Instructions for the task:
Using the listing below, copy every line that mentions "Expand".

----------

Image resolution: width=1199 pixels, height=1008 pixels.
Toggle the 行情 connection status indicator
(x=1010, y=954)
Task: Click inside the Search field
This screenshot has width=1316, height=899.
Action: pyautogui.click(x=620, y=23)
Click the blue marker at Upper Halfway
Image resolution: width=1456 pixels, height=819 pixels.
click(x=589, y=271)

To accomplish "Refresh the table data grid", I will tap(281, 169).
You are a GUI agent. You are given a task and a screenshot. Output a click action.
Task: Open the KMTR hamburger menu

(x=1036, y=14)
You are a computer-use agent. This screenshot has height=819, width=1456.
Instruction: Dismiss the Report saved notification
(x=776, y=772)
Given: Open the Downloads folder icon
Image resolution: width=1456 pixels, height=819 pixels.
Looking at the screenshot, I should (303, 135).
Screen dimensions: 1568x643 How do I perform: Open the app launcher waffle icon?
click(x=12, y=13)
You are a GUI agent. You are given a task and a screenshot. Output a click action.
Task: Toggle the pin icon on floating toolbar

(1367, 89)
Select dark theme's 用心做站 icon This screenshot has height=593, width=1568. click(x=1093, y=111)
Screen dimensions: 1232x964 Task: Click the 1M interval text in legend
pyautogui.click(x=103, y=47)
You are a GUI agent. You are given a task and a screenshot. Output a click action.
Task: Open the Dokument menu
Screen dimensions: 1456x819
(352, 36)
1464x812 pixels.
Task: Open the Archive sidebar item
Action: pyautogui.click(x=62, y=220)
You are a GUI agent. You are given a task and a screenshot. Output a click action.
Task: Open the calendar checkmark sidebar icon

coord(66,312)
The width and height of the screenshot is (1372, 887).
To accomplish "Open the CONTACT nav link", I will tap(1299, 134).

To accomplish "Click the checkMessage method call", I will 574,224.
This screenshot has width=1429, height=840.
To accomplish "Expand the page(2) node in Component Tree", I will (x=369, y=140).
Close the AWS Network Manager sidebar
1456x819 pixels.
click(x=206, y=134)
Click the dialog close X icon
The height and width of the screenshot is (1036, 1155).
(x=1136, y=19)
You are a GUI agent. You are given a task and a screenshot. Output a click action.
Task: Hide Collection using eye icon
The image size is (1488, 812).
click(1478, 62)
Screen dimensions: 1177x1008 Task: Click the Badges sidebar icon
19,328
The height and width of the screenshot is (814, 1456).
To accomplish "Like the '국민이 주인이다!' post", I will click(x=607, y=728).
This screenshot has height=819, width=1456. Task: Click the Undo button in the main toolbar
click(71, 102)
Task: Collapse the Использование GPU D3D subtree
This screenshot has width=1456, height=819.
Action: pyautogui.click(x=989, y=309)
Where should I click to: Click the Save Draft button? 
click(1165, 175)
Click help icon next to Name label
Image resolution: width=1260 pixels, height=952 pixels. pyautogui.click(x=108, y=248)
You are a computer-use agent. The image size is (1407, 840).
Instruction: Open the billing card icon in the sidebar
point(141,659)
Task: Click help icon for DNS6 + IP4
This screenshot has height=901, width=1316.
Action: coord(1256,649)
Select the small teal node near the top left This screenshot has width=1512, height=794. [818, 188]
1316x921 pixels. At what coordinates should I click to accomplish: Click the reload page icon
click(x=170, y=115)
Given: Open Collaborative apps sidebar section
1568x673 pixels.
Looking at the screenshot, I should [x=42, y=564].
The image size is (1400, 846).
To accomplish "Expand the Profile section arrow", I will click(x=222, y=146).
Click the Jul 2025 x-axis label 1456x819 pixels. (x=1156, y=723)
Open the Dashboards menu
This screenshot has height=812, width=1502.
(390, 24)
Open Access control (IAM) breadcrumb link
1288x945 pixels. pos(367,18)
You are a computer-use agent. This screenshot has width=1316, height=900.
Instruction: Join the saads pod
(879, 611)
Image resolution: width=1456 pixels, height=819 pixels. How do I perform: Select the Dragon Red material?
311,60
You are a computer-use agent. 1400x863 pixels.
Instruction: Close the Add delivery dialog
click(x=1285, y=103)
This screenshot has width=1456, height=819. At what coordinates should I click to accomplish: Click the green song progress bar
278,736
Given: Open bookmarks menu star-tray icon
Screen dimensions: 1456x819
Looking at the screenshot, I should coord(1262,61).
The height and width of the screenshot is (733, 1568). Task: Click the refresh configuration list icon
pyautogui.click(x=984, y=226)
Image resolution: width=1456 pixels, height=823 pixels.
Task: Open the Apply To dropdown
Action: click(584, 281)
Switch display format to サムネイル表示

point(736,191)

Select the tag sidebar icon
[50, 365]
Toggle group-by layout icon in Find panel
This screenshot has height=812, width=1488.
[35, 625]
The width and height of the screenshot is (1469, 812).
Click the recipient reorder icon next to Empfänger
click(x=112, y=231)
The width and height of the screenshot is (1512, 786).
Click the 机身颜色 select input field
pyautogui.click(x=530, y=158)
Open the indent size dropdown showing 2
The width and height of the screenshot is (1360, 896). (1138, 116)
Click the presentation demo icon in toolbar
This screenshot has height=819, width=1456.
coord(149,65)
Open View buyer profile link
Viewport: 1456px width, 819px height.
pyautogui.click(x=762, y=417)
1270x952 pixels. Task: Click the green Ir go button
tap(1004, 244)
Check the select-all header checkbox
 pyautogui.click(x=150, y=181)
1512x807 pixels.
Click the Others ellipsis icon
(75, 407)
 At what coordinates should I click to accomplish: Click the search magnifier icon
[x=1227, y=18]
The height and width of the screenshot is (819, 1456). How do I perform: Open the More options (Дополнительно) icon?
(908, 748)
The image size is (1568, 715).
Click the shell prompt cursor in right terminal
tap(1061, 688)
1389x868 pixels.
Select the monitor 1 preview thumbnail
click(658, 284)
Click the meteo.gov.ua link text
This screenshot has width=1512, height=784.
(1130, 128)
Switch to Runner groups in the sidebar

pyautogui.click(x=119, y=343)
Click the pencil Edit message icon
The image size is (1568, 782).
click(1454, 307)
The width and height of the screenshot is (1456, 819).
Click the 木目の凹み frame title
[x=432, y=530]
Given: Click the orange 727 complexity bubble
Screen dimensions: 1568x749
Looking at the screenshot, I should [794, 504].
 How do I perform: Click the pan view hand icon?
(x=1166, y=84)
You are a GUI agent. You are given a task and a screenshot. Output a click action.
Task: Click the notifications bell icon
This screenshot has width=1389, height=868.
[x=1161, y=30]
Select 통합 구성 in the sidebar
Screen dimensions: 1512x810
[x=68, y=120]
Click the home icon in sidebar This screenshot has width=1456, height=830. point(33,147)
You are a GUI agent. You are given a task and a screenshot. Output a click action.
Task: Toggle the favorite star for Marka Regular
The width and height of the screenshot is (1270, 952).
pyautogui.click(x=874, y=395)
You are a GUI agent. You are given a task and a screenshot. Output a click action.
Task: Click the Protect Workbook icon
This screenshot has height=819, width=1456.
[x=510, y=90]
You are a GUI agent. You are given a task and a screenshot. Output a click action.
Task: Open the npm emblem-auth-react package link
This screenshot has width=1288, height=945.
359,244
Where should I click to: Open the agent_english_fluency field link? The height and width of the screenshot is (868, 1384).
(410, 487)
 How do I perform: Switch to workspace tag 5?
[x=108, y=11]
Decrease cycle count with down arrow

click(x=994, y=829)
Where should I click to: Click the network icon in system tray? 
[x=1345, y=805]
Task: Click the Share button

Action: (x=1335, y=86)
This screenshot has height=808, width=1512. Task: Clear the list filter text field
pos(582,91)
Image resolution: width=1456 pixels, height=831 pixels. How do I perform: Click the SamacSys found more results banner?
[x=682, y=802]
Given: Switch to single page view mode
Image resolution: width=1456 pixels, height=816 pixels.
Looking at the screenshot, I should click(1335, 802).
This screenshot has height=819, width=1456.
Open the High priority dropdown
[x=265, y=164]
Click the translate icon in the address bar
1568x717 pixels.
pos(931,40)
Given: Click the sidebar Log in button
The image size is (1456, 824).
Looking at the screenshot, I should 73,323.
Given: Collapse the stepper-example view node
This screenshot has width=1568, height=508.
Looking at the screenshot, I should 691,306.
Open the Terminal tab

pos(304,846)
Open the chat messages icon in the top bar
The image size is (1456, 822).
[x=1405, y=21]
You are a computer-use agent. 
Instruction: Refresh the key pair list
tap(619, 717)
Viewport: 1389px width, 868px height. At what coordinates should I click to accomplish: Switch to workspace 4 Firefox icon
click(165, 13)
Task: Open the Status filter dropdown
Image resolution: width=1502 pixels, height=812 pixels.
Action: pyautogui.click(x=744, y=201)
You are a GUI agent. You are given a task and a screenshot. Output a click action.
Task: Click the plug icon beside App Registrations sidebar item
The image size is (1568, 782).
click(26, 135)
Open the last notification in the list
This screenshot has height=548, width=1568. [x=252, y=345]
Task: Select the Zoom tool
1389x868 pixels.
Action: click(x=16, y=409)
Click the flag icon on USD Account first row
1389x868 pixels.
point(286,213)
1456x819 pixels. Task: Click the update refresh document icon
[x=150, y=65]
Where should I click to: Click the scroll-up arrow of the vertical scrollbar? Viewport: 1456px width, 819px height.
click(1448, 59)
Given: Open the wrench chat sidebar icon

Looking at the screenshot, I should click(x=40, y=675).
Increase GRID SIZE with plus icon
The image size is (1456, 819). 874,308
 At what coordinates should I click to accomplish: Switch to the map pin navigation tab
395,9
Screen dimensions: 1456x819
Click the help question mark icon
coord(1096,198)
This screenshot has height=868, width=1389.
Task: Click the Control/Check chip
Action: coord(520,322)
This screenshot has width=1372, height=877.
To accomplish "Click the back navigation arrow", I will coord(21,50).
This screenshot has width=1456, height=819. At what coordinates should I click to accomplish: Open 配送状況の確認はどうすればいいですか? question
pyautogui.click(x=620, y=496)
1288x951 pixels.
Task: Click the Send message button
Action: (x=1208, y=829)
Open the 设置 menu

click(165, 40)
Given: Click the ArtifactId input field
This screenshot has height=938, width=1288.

----------

Response for this exercise:
To accomplish "Expand the page(2) node in Component Tree", I will (x=369, y=140).
To accomplish "Expand the Profile section arrow", I will click(x=222, y=146).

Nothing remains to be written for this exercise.